▸ What you should do
A line below contains "buy me a green tea here (546, 1324)", and a later one contains "Mentions légales (898, 1961)". Repeat both, with every line between them, exactly.

§

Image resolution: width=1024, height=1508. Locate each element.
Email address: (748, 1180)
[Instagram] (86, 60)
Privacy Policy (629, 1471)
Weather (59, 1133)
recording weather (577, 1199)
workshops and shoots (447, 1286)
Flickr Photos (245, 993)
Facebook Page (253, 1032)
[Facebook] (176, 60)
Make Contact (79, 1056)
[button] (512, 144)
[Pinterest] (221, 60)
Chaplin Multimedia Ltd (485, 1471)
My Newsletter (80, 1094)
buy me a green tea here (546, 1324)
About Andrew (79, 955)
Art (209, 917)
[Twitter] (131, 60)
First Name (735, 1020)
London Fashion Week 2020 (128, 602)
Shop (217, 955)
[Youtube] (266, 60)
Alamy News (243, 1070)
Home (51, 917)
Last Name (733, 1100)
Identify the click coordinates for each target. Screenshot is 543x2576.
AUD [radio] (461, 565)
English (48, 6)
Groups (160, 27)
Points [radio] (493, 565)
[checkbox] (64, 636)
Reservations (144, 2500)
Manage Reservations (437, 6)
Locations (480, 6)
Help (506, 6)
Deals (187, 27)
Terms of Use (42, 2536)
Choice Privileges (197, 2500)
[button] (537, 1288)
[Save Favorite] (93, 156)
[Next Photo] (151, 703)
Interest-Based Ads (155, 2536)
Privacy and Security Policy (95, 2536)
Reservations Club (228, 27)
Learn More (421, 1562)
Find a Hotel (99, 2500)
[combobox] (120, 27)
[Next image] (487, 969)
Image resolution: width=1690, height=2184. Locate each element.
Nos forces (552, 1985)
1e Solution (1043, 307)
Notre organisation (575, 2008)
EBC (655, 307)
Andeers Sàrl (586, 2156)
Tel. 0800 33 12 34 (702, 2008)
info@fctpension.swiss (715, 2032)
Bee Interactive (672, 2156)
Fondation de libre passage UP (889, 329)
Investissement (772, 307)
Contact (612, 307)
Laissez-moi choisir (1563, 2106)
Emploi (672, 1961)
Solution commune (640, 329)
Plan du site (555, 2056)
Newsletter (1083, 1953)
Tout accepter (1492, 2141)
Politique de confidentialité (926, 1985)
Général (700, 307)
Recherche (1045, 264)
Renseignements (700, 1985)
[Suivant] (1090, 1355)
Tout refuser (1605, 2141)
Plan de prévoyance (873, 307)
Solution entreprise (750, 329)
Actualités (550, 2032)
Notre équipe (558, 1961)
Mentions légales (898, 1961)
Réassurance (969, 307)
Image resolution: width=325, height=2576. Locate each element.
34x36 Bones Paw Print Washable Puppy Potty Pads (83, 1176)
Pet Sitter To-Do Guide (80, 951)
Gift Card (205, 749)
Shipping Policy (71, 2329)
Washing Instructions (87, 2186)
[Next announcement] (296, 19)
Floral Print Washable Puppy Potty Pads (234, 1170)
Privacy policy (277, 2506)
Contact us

§

▸ Completed exercise
buy me a green tea here (546, 1324)
About Andrew (79, 955)
Art (209, 917)
[Twitter] (131, 60)
First Name (735, 1020)
London Fashion Week 2020 (128, 602)
Shop (217, 955)
[Youtube] (266, 60)
Alamy News (243, 1070)
Home (51, 917)
Last Name (733, 1100)
Identify the click coordinates for each target. Screenshot is 543x2576.
AUD [radio] (461, 565)
English (48, 6)
Groups (160, 27)
Points [radio] (493, 565)
[checkbox] (64, 636)
Reservations (144, 2500)
Manage Reservations (437, 6)
Locations (480, 6)
Help (506, 6)
Deals (187, 27)
Terms of Use (42, 2536)
Choice Privileges (197, 2500)
[button] (537, 1288)
[Save Favorite] (93, 156)
[Next Photo] (151, 703)
Interest-Based Ads (155, 2536)
Privacy and Security Policy (95, 2536)
Reservations Club (228, 27)
Learn More (421, 1562)
Find a Hotel (99, 2500)
[combobox] (120, 27)
[Next image] (487, 969)
Image resolution: width=1690, height=2184. Locate each element.
Nos forces (552, 1985)
1e Solution (1043, 307)
Notre organisation (575, 2008)
EBC (655, 307)
Andeers Sàrl (586, 2156)
Tel. 0800 33 12 34 (702, 2008)
info@fctpension.swiss (715, 2032)
Bee Interactive (672, 2156)
Fondation de libre passage UP (889, 329)
Investissement (772, 307)
Contact (612, 307)
Laissez-moi choisir (1563, 2106)
Emploi (672, 1961)
Solution commune (640, 329)
Plan du site (555, 2056)
Newsletter (1083, 1953)
Tout accepter (1492, 2141)
Politique de confidentialité (926, 1985)
Général (700, 307)
Recherche (1045, 264)
Renseignements (700, 1985)
[Suivant] (1090, 1355)
Tout refuser (1605, 2141)
Plan de prévoyance (873, 307)
Solution entreprise (750, 329)
Actualités (550, 2032)
Notre équipe (558, 1961)
Mentions légales (898, 1961)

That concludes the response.